New Zealand conservationist and activist (1910–1994)

Kae Miller (also known as Kae Hursthouse, 30 December 1910 – 19 June 1994) was a New Zealand conservationist, mental health activist, and cooperative housing advocate. She grew up in the Wellington area, attending local schools. At the age of thirteen, she went abroad to study and attended a private girls' school in Hertfordshire, England. Returning to New Zealand, she earned a Bachelor of Science in 1932 from Victoria College and the following year completed a master's degree with honours from Massey College. Returning to England, Hursthouse obtained a teaching certificate with an emphasis on child psychology at the Institute of Education in London. After a brief marriage in 1936, she spent almost two years travelling, before returning to England to engage in support work during World War II. Having become a committed pacifist, between 1939 and 1942 she worked with a group to rescue Jews from Germany and served as a nurse's aid in the Civil Nursing Reserve and at two hospitals.

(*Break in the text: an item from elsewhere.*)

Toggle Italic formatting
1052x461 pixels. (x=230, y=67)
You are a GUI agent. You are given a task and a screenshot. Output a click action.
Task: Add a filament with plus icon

Returning to New Zealand in 1942, Miller worked at the Anglican Boys Home in Lower Hutt, worked as a child welfare officer, and ran a home for maladjusted children. She also gave radio lectures about child welfare. Back in England, from 1947 she spent several years working in children's homes until she again moved back to New Zealand in the early 1950s. Concerned for the well-being of people who struggled with mental illness, she created the Box Trust for Mental Health in 1969. Miller initiated a recycling scheme at the Porirua tip (or landfill) in 1977. She attempted to create an eco-friendly cooperative housing project on land she owned. Unable to secure approval from the Wellington City Council, in 1980 she changed her plans and founded the View Road Park Project Society. Through her efforts, the View Road Park and Reserve (Te Rae Kaihau Park) was developed to conserve the natural environment. The Alice Krebs Lodge was opened both as accommodation for caretakers managing the park and as a spiritual retreat.

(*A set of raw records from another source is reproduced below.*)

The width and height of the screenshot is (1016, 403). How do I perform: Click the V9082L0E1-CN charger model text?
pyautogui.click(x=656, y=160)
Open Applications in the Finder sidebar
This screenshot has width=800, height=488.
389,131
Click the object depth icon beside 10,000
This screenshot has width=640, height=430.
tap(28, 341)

==Early life and education==
Katrine Fearon Hursthouse, known as "Kae", was born on 30 December 1910 in Wellington, New Zealand, to Rhoda (née Buchanan) and William Richmond Hursthouse. Her father was a dentist, but had recurring clinical depression. He studied dental surgery in England and then had a private practice in Wellington. Her maternal grandparents were Elizabeth (née Saunders), daughter of Alfred Saunders, a member of New Zealand's Parliament and supporter of women's suffrage, and J. E. Buchanan. Her paternal grandparents were Mary Fearon and Richmond Hursthouse, also at one time a member of parliament. She was raised with her younger sister Mary and a brother, William. In 1919, at the conclusion of her father's World War I service in the Royal New Zealand Dental Corps, the family joined him in Egypt for several months before going to England. After he spent a year completing dentistry studies at Guy's Hospital, they returned to New Zealand in August 1920. Hursthouse attended Samuel Marsden Collegiate School and then in 1923 went abroad with her mother, sister, and brother. Mary and William studied at a local lyceum in Paris for two years, while their mother studied languages at the Sorbonne. Kae enrolled at Abbot's Hill School in Hertfordshire, England, a girls' boarding school founded and headed by her godmother Katrine Baird.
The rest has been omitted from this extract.